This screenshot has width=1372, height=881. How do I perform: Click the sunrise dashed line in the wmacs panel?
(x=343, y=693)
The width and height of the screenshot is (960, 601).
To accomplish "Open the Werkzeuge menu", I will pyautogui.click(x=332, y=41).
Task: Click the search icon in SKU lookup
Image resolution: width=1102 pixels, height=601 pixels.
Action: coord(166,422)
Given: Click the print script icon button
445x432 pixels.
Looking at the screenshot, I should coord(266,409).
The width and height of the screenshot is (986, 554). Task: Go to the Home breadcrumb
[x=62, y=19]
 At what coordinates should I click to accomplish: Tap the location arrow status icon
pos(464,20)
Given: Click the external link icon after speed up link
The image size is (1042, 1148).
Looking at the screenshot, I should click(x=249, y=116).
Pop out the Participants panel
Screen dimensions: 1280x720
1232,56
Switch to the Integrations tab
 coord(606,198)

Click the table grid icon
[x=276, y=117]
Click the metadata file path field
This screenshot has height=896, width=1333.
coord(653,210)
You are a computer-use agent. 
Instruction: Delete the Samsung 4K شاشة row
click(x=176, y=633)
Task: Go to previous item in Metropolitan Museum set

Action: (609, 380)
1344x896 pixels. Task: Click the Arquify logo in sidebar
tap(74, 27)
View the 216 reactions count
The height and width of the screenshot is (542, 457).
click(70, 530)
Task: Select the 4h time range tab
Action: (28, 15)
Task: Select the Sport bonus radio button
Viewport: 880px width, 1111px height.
************
#### Task prompt
Exact copies of all the records are required.

#### Final answer
This screenshot has width=1372, height=881. How do I perform: Click the sunrise dashed line in the wmacs panel?
(x=343, y=693)
The width and height of the screenshot is (960, 601).
To accomplish "Open the Werkzeuge menu", I will pyautogui.click(x=332, y=41).
Task: Click the search icon in SKU lookup
Image resolution: width=1102 pixels, height=601 pixels.
Action: coord(166,422)
Given: Click the print script icon button
445x432 pixels.
Looking at the screenshot, I should coord(266,409).
The width and height of the screenshot is (986, 554). Task: Go to the Home breadcrumb
[x=62, y=19]
 At what coordinates should I click to accomplish: Tap the location arrow status icon
pos(464,20)
Given: Click the external link icon after speed up link
The image size is (1042, 1148).
Looking at the screenshot, I should click(x=249, y=116).
Pop out the Participants panel
Screen dimensions: 1280x720
1232,56
Switch to the Integrations tab
 coord(606,198)

Click the table grid icon
[x=276, y=117]
Click the metadata file path field
This screenshot has height=896, width=1333.
coord(653,210)
You are a computer-use agent. 
Instruction: Delete the Samsung 4K شاشة row
click(x=176, y=633)
Task: Go to previous item in Metropolitan Museum set

Action: (609, 380)
1344x896 pixels. Task: Click the Arquify logo in sidebar
tap(74, 27)
View the 216 reactions count
The height and width of the screenshot is (542, 457).
click(70, 530)
Task: Select the 4h time range tab
Action: (28, 15)
Task: Select the Sport bonus radio button
Viewport: 880px width, 1111px height.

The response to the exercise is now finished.